Physical size is the other notable divide. The RX 9060 XT is considerably longer at 290 mm compared to the RTX 5060 Ti's 226 mm, a difference of 64 mm. For users with smaller mid-tower or compact cases, this is a real installation consideration — the MSI card's shorter length makes it a significantly more case-friendly option. Heights are nearly identical at 126 mm and 124 mm respectively, so the length dimension is where case clearance planning matters. Both cards share PCIe 5.0 compatibility and neither offers liquid cooling, so those factors are a wash.

This group does not produce a single clean winner — it surfaces a meaningful trade-off. The RX 9060 XT holds a clear efficiency and silicon advantage with its smaller node, higher transistor density, and lower TDP. The RTX 5060 Ti counters with a substantially more compact form factor, making it the better fit for space-constrained builds. Which edge matters more depends entirely on the user's chassis and power priorities.
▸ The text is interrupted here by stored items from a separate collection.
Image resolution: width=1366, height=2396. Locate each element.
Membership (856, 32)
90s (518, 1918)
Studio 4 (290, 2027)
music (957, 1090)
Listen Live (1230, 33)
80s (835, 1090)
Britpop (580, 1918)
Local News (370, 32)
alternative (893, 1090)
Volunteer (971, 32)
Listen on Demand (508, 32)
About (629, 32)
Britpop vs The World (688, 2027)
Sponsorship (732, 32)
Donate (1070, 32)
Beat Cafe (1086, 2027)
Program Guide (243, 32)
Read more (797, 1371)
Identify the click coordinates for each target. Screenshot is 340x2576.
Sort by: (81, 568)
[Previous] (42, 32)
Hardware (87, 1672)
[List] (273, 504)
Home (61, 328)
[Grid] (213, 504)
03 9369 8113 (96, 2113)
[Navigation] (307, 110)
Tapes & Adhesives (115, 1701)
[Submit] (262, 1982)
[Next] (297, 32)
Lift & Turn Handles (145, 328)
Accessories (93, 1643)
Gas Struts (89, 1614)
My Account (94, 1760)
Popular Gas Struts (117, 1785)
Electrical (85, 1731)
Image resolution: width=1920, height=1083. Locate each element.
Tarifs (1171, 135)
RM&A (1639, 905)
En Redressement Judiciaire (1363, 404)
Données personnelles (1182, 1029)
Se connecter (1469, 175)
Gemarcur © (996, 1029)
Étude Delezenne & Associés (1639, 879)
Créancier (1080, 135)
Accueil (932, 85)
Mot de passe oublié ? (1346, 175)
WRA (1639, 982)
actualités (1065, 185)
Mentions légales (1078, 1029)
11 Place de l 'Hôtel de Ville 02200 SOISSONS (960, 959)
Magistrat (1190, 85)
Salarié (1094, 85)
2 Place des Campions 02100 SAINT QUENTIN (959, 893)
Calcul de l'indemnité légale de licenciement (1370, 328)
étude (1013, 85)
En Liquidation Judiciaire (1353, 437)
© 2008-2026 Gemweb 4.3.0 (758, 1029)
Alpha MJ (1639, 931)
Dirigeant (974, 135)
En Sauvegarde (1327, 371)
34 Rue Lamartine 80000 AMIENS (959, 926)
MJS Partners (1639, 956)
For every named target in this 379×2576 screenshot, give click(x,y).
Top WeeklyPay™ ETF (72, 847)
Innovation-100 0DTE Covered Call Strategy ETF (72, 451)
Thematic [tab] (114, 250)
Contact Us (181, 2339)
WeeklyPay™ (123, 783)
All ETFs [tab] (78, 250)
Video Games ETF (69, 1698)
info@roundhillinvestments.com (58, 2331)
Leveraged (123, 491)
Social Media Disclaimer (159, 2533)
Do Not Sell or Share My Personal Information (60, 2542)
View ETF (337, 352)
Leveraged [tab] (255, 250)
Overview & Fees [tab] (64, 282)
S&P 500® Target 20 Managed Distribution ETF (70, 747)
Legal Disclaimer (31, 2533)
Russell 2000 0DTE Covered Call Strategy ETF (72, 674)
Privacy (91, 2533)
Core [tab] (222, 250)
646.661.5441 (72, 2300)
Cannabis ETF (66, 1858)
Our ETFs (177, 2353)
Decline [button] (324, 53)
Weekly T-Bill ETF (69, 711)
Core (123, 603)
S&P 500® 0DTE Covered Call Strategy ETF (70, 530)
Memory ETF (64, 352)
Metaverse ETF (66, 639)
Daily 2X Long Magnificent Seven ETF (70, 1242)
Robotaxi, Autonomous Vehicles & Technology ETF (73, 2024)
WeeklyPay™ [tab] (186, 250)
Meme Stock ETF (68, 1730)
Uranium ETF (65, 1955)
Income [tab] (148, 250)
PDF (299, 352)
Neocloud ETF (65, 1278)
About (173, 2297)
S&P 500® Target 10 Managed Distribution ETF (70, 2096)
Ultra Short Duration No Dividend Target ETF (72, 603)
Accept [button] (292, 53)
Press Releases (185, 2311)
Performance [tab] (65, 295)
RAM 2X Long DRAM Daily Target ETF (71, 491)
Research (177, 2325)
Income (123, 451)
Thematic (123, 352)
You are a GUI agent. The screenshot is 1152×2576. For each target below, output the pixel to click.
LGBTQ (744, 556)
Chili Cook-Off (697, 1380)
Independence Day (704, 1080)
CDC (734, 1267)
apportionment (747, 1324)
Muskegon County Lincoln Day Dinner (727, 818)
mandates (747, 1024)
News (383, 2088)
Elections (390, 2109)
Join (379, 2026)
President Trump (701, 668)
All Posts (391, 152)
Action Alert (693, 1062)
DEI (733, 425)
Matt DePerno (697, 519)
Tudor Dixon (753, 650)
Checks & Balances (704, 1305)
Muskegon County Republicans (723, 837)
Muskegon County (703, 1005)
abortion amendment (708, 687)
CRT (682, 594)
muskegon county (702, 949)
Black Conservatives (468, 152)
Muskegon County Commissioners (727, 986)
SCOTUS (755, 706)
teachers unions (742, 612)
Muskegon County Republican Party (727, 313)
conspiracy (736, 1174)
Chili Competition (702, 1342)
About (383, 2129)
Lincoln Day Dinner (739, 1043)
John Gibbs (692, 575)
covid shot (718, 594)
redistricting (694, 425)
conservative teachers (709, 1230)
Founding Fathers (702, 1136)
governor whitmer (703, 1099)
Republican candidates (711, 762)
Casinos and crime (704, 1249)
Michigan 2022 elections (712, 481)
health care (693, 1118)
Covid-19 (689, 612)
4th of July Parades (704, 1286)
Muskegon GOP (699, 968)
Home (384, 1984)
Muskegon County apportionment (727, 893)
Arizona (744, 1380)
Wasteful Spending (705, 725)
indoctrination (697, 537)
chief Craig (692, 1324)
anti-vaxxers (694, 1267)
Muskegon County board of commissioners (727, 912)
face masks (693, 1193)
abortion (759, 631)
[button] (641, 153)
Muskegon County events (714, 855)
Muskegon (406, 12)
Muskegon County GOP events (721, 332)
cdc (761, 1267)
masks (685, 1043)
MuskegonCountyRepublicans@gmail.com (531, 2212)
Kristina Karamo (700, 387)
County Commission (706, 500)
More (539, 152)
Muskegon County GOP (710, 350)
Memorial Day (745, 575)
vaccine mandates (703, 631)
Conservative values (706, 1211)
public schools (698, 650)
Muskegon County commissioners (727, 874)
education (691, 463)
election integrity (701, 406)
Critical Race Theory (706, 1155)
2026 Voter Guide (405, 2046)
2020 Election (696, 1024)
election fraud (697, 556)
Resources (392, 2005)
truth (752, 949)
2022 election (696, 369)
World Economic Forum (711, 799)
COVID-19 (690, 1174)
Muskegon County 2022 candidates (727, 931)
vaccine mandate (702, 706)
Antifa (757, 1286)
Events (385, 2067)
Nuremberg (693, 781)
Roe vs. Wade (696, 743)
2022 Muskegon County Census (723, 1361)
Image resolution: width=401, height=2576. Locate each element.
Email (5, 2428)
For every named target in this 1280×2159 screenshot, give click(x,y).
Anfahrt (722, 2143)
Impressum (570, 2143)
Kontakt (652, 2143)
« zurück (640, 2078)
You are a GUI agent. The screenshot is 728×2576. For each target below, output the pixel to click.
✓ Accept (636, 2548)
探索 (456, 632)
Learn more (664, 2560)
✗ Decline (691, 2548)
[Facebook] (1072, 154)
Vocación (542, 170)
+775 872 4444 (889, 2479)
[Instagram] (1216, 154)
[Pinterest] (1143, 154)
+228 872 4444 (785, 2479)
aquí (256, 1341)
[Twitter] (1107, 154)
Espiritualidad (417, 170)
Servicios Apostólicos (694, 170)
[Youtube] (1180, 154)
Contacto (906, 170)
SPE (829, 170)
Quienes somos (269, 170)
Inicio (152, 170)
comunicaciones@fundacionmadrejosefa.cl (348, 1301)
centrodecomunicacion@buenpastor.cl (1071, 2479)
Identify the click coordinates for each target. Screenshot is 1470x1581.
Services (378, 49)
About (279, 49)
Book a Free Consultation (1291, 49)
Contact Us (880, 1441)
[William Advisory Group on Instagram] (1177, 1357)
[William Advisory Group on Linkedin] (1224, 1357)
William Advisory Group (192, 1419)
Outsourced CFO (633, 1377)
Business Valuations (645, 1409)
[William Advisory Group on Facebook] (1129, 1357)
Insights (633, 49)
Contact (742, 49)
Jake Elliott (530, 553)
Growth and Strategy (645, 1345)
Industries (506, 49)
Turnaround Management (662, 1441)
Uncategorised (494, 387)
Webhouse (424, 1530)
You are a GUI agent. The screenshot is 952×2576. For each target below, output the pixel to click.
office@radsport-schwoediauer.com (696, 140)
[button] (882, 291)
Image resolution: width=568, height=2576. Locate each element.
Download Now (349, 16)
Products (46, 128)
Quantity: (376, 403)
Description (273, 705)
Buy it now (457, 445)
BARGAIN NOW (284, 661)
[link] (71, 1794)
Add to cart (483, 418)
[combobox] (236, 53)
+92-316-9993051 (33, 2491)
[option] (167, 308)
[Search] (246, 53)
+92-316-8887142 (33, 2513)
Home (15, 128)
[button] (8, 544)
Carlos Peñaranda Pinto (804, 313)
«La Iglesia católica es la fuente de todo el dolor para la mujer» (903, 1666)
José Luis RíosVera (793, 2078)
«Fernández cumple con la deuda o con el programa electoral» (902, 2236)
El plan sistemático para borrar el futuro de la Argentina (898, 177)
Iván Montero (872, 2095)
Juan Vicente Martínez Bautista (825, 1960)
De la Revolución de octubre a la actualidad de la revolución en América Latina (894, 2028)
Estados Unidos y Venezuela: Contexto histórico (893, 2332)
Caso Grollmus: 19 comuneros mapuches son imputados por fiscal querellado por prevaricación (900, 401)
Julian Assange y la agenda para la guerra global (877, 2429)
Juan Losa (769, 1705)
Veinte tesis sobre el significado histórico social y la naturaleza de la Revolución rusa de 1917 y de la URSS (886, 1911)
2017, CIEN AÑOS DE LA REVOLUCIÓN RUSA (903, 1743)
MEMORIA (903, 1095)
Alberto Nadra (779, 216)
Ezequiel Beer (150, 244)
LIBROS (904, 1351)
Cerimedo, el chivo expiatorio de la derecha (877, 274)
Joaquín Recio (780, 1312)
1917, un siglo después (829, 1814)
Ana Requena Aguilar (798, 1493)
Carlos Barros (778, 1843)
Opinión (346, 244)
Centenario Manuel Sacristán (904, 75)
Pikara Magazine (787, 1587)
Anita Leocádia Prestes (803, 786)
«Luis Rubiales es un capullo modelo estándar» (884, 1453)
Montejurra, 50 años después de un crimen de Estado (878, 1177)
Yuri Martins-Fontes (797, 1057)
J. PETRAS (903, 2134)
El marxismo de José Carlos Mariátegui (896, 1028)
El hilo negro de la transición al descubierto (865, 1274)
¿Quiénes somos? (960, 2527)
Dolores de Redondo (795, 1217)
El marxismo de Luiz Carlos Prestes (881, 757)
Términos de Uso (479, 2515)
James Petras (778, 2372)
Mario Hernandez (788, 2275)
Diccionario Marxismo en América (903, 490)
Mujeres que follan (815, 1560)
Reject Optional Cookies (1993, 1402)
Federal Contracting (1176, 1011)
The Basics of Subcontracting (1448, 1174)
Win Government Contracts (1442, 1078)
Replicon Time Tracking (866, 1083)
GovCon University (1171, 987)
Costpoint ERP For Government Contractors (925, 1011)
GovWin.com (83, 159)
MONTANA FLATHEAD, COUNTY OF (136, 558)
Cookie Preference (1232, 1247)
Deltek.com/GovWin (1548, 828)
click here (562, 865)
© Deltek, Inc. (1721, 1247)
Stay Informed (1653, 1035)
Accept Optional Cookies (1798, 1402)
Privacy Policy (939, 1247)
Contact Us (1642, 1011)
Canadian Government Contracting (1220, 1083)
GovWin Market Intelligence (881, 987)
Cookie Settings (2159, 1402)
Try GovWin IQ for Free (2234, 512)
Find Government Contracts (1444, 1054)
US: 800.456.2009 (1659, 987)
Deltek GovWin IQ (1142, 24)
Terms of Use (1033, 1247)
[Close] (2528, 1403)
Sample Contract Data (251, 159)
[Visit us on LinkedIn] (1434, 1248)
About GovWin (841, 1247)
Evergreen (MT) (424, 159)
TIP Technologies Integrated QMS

Comparison Summary & Verdict

After examining every specification, it is clear that each card targets a slightly different type of buyer. The MSI GeForce RTX 5060 Ti Shadow 2X Plus 16GB stands out with its GDDR7 memory delivering up to 448 GB/s of bandwidth, a higher shading unit count of 4608, DLSS support, and a more compact 226 mm length, making it the stronger choice for gamers who rely on NVIDIA-exclusive features and value memory speed. The XFX Swift Radeon RX 9060 XT OC Triple Fan Gaming Edition 16GB counters with a superior GPU turbo clock of 3320 MHz, higher pixel rate of 212.5 GPixel/s, 64 ROPs, a lower 160W TDP, and a more advanced 4 nm process node, giving it an edge in raw rasterization throughput and power efficiency. Choose the MSI if DLSS and memory bandwidth are your priorities; choose the XFX if peak clock speeds, pixel-pushing power, and lower power draw matter most to you.

MSI GeForce RTX 5060 Ti Shadow 2X Plus 16GB
Buy MSI GeForce RTX 5060 Ti Shadow 2X Plus 16GB if...

Buy the MSI GeForce RTX 5060 Ti Shadow 2X Plus 16GB if you want faster GDDR7 memory bandwidth, DLSS support, and a more compact card with a higher shading unit count.

XFX Swift Radeon RX 9060 XT OC Triple Fan Gaming Edition 16GB
Buy XFX Swift Radeon RX 9060 XT OC Triple Fan Gaming Edition 16GB if...

Buy the XFX Swift Radeon RX 9060 XT OC Triple Fan Gaming Edition 16GB if you prioritize a higher GPU turbo clock, superior pixel rate, more render output units, and lower power consumption.